A roadside bomb also killed one U.S. soldier and wounded another Sunday west of Baghdad, the military said. The death raised to 43 the number of troops who have died this month and pushed the total U.S. military death toll to 2,931 since the war started nearly four years ago.

New violence around country
Meanwhile, gunmen attacked two Shiite homes in western Baghdad, killing nine men and seriously wounding another, police said Sunday.

Nobody claimed responsibility for the attack, which police said occurred late Saturday in the mostly Sunni Arab al-Jihad neighborhood, but it apparently was in retaliation for a bold assault earlier in the day against Sunnis.

Witnesses said Shiite militiamen entered a Sunni enclave in Hurriyah — a predominantly Shiite neighborhood — after Sunnis warned the few Shiites living there to leave or be killed. Heavy machine gun fire was heard on Saturday and three columns of black smoke rose into the sky, the witnesses said on condition of anonymity, also out of concern for their own safety.

Baghdad has been suffering from a series of attacks aimed at driving Sunnis or Shiites out of neighborhoods of the capital where they form a minority. Omar Abdul-Sattar, a member of the Sunni Arab Iraqi Islamic Party, said Sunday that an organized effort was under way in Hurriyah to force Sunnis out, and he accused Iraq’s Shiite-led government of doing little to stop the violence.

New unrest in Hurriyah
Abdul-Sattar claimed that during the past five months, more than 300 Sunni families have been displaced from Hurriyah, more than 100 Sunnis killed and 200 wounded, and at least five Sunni mosques burned, along with houses and shops.

Dozens of Sunni families, including women and children, fled Hurriya on foot and in trucks at nightfall and took refuge in schools and mosques in neighboring Amil district.

An old man wept and cried for revenge: “I call upon all Sunnis to carry guns and fight the followers of Moqtada al-Sadr, who burned our houses and displaced us.”

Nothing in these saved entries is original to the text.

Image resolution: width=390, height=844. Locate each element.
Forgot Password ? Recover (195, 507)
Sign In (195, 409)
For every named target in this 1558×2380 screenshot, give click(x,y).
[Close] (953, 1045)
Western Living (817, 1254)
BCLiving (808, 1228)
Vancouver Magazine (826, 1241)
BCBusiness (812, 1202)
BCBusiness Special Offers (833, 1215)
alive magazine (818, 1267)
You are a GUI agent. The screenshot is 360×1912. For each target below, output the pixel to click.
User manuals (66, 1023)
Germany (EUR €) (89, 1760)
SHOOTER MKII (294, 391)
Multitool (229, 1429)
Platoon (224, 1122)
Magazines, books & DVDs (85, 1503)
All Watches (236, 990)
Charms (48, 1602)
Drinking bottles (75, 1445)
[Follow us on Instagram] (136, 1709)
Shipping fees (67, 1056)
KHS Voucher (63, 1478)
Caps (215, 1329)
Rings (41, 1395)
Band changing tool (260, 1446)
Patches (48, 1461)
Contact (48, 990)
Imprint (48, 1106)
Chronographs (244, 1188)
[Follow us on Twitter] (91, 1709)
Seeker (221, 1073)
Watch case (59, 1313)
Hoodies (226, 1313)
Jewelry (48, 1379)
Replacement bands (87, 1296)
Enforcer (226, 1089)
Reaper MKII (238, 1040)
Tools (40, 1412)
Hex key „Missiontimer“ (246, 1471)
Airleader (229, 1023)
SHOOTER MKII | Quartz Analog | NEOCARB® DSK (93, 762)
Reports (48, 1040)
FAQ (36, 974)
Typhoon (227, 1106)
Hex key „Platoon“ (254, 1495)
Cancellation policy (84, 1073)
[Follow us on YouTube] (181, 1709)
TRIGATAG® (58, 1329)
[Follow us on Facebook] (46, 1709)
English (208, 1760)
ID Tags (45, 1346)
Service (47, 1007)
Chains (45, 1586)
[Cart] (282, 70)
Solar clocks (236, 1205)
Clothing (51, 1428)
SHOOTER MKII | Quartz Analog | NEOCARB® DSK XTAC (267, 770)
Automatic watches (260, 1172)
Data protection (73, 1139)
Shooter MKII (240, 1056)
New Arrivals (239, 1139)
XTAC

Clashes also erupted between Sunni and Shiite militants in Amil district, a policeman said. One Shiite militiaman was killed and six people — five Sunnis and one Shiite — were wounded, the officer said on condition of anonymity because he is not authorized to talk to the media.

The fighting ended with U.S. and Iraqi forces rushing to the area to contain it, he said.

Police in the northern province of Ninevah, meanwhile, said the chief of the Badoosh prison, Raad Hussein, and his deputy were detained for allegedly helping Saddam Hussein’s nephew to escape on Saturday.

Ayman Sabawi, son of Saddam’s half brother Sabawi Ibrahim Hassan al-Tikriti, had been serving a sentence of life in prison for possession of illegal weapons and manufacture of bombs when he fled the prison, 45 miles west of Mosul.